* start *

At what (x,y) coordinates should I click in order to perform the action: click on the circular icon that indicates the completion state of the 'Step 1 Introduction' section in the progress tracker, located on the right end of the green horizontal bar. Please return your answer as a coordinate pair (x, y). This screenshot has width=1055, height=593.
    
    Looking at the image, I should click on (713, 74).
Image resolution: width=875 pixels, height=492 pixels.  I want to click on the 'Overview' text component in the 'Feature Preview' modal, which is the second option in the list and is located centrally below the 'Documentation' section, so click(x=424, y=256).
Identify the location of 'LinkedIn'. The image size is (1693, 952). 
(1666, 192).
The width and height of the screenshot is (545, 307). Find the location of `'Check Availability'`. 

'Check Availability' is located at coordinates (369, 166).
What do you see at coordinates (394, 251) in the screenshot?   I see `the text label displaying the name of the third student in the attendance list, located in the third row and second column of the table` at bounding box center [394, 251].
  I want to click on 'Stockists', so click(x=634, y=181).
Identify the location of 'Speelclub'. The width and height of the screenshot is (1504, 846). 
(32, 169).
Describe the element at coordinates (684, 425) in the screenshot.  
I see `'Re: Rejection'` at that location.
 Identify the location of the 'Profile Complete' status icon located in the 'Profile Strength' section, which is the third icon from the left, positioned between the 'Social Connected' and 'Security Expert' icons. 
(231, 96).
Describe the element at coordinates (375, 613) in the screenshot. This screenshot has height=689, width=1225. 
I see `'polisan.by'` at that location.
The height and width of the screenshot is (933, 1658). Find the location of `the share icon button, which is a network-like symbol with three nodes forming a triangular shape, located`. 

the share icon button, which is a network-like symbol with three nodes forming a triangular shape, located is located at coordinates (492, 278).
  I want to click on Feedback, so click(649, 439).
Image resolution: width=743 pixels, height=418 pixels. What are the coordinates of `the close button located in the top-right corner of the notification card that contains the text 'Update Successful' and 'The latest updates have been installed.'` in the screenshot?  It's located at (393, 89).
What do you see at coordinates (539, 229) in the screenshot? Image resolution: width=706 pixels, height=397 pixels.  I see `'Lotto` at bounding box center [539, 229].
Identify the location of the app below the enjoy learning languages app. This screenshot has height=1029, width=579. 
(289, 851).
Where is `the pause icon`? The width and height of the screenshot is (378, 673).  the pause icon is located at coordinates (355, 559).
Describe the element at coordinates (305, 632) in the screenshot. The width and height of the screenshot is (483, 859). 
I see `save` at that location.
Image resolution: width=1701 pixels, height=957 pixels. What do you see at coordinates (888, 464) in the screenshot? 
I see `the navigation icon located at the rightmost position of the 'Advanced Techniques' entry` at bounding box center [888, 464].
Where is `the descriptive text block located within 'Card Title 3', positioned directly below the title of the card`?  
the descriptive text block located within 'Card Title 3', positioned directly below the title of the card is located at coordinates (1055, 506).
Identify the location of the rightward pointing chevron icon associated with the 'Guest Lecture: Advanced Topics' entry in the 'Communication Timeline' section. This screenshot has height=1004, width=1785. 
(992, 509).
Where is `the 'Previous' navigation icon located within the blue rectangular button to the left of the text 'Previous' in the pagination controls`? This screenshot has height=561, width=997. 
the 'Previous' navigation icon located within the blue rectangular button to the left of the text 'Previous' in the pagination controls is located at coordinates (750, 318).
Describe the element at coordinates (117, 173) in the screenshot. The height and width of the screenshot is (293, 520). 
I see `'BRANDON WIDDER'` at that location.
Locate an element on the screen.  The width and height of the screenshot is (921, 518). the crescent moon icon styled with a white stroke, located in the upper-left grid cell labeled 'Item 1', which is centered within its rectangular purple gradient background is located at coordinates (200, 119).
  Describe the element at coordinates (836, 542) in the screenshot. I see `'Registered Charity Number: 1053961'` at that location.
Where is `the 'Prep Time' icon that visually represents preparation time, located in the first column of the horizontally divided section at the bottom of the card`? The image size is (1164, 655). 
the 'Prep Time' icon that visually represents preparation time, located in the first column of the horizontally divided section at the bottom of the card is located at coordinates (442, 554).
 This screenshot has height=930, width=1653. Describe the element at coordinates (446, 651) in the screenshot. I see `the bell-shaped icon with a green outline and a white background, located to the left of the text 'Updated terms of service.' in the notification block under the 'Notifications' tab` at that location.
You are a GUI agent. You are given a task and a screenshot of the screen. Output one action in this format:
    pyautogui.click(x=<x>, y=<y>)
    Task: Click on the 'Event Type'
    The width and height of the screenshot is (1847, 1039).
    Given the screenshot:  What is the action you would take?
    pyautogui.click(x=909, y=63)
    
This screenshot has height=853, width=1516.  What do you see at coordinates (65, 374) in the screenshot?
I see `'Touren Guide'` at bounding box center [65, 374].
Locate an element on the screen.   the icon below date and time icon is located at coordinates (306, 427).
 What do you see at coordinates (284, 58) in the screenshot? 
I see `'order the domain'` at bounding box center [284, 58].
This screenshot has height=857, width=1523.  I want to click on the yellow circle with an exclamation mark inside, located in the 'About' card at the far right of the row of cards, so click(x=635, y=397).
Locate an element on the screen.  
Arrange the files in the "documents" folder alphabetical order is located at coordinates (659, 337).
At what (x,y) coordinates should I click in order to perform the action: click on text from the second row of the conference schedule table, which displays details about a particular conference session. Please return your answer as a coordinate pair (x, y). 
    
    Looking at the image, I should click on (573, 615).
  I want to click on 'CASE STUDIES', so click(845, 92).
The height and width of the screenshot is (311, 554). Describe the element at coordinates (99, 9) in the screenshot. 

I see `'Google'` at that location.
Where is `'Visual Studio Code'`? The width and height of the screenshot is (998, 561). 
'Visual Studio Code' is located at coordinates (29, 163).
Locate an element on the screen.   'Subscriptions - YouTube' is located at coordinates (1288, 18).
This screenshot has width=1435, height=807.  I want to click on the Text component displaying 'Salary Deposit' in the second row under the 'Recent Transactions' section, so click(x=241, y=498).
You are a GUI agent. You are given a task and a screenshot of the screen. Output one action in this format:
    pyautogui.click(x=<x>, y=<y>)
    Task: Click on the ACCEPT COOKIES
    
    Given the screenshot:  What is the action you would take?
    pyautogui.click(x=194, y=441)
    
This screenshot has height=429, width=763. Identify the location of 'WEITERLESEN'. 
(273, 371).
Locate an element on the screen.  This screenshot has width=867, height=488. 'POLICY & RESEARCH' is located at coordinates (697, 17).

* end *

Task to complete: Lay out the rows above as a JSON list of strings, one string for each line and with blank lines omitted.

Task result:
[
  "At what (x,y) coordinates should I click in order to perform the action: click on the circular icon that indicates the completion state of the 'Step 1 Introduction' section in the progress tracker, located on the right end of the green horizontal bar. Please return your answer as a coordinate pair (x, y). This screenshot has width=1055, height=593.",
  "    Looking at the image, I should click on (713, 74).",
  "Image resolution: width=875 pixels, height=492 pixels.  I want to click on the 'Overview' text component in the 'Feature Preview' modal, which is the second option in the list and is located centrally below the 'Documentation' section, so click(x=424, y=256).",
  "Identify the location of 'LinkedIn'. The image size is (1693, 952). ",
  "(1666, 192).",
  "The width and height of the screenshot is (545, 307). Find the location of `'Check Availability'`. ",
  "'Check Availability' is located at coordinates (369, 166).",
  "What do you see at coordinates (394, 251) in the screenshot?   I see `the text label displaying the name of the third student in the attendance list, located in the third row and second column of the table` at bounding box center [394, 251].",
  "  I want to click on 'Stockists', so click(x=634, y=181).",
  "Identify the location of 'Speelclub'. The width and height of the screenshot is (1504, 846). ",
  "(32, 169).",
  "Describe the element at coordinates (684, 425) in the screenshot.  ",
  "I see `'Re: Rejection'` at that location.",
  " Identify the location of the 'Profile Complete' status icon located in the 'Profile Strength' section, which is the third icon from the left, positioned between the 'Social Connected' and 'Security Expert' icons. ",
  "(231, 96).",
  "Describe the element at coordinates (375, 613) in the screenshot. This screenshot has height=689, width=1225. ",
  "I see `'polisan.by'` at that location.",
  "The height and width of the screenshot is (933, 1658). Find the location of `the share icon button, which is a network-like symbol with three nodes forming a triangular shape, located`. ",
  "the share icon button, which is a network-like symbol with three nodes forming a triangular shape, located is located at coordinates (492, 278).",
  "  I want to click on Feedback, so click(649, 439).",
  "Image resolution: width=743 pixels, height=418 pixels. What are the coordinates of `the close button located in the top-right corner of the notification card that contains the text 'Update Successful' and 'The latest updates have been installed.'` in the screenshot?  It's located at (393, 89).",
  "What do you see at coordinates (539, 229) in the screenshot? Image resolution: width=706 pixels, height=397 pixels.  I see `'Lotto` at bounding box center [539, 229].",
  "Identify the location of the app below the enjoy learning languages app. This screenshot has height=1029, width=579. ",
  "(289, 851).",
  "Where is `the pause icon`? The width and height of the screenshot is (378, 673).  the pause icon is located at coordinates (355, 559).",
  "Describe the element at coordinates (305, 632) in the screenshot. The width and height of the screenshot is (483, 859). ",
  "I see `save` at that location.",
  "Image resolution: width=1701 pixels, height=957 pixels. What do you see at coordinates (888, 464) in the screenshot? ",
  "I see `the navigation icon located at the rightmost position of the 'Advanced Techniques' entry` at bounding box center [888, 464].",
  "Where is `the descriptive text block located within 'Card Title 3', positioned directly below the title of the card`?  ",
  "the descriptive text block located within 'Card Title 3', positioned directly below the title of the card is located at coordinates (1055, 506).",
  "Identify the location of the rightward pointing chevron icon associated with the 'Guest Lecture: Advanced Topics' entry in the 'Communication Timeline' section. This screenshot has height=1004, width=1785. ",
  "(992, 509).",
  "Where is `the 'Previous' navigation icon located within the blue rectangular button to the left of the text 'Previous' in the pagination controls`? This screenshot has height=561, width=997. ",
  "the 'Previous' navigation icon located within the blue rectangular button to the left of the text 'Previous' in the pagination controls is located at coordinates (750, 318).",
  "Describe the element at coordinates (117, 173) in the screenshot. The height and width of the screenshot is (293, 520). ",
  "I see `'BRANDON WIDDER'` at that location.",
  "Locate an element on the screen.  The width and height of the screenshot is (921, 518). the crescent moon icon styled with a white stroke, located in the upper-left grid cell labeled 'Item 1', which is centered within its rectangular purple gradient background is located at coordinates (200, 119).",
  "  Describe the element at coordinates (836, 542) in the screenshot. I see `'Registered Charity Number: 1053961'` at that location.",
  "Where is `the 'Prep Time' icon that visually represents preparation time, located in the first column of the horizontally divided section at the bottom of the card`? The image size is (1164, 655). ",
  "the 'Prep Time' icon that visually represents preparation time, located in the first column of the horizontally divided section at the bottom of the card is located at coordinates (442, 554).",
  " This screenshot has height=930, width=1653. Describe the element at coordinates (446, 651) in the screenshot. I see `the bell-shaped icon with a green outline and a white background, located to the left of the text 'Updated terms of service.' in the notification block under the 'Notifications' tab` at that location.",
  "You are a GUI agent. You are given a task and a screenshot of the screen. Output one action in this format:",
  "    pyautogui.click(x=<x>, y=<y>)",
  "    Task: Click on the 'Event Type'",
  "    The width and height of the screenshot is (1847, 1039).",
  "    Given the screenshot:  What is the action you would take?",
  "    pyautogui.click(x=909, y=63)",
  "This screenshot has height=853, width=1516.  What do you see at coordinates (65, 374) in the screenshot?",
  "I see `'Touren Guide'` at bounding box center [65, 374].",
  "Locate an element on the screen.   the icon below date and time icon is located at coordinates (306, 427).",
  " What do you see at coordinates (284, 58) in the screenshot? ",
  "I see `'order the domain'` at bounding box center [284, 58].",
  "This screenshot has height=857, width=1523.  I want to click on the yellow circle with an exclamation mark inside, located in the 'About' card at the far right of the row of cards, so click(x=635, y=397).",
  "Locate an element on the screen.  ",
  "Arrange the files in the \"documents\" folder alphabetical order is located at coordinates (659, 337).",
  "At what (x,y) coordinates should I click in order to perform the action: click on text from the second row of the conference schedule table, which displays details about a particular conference session. Please return your answer as a coordinate pair (x, y). ",
  "    Looking at the image, I should click on (573, 615).",
  "  I want to click on 'CASE STUDIES', so click(845, 92).",
  "The height and width of the screenshot is (311, 554). Describe the element at coordinates (99, 9) in the screenshot. ",
  "I see `'Google'` at that location.",
  "Where is `'Visual Studio Code'`? The width and height of the screenshot is (998, 561). ",
  "'Visual Studio Code' is located at coordinates (29, 163).",
  "Locate an element on the screen.   'Subscriptions - YouTube' is located at coordinates (1288, 18).",
  "This screenshot has width=1435, height=807.  I want to click on the Text component displaying 'Salary Deposit' in the second row under the 'Recent Transactions' section, so click(x=241, y=498).",
  "You are a GUI agent. You are given a task and a screenshot of the screen. Output one action in this format:",
  "    pyautogui.click(x=<x>, y=<y>)",
  "    Task: Click on the ACCEPT COOKIES",
  "    Given the screenshot:  What is the action you would take?",
  "    pyautogui.click(x=194, y=441)",
  "This screenshot has height=429, width=763. Identify the location of 'WEITERLESEN'. ",
  "(273, 371).",
  "Locate an element on the screen.  This screenshot has width=867, height=488. 'POLICY & RESEARCH' is located at coordinates (697, 17)."
]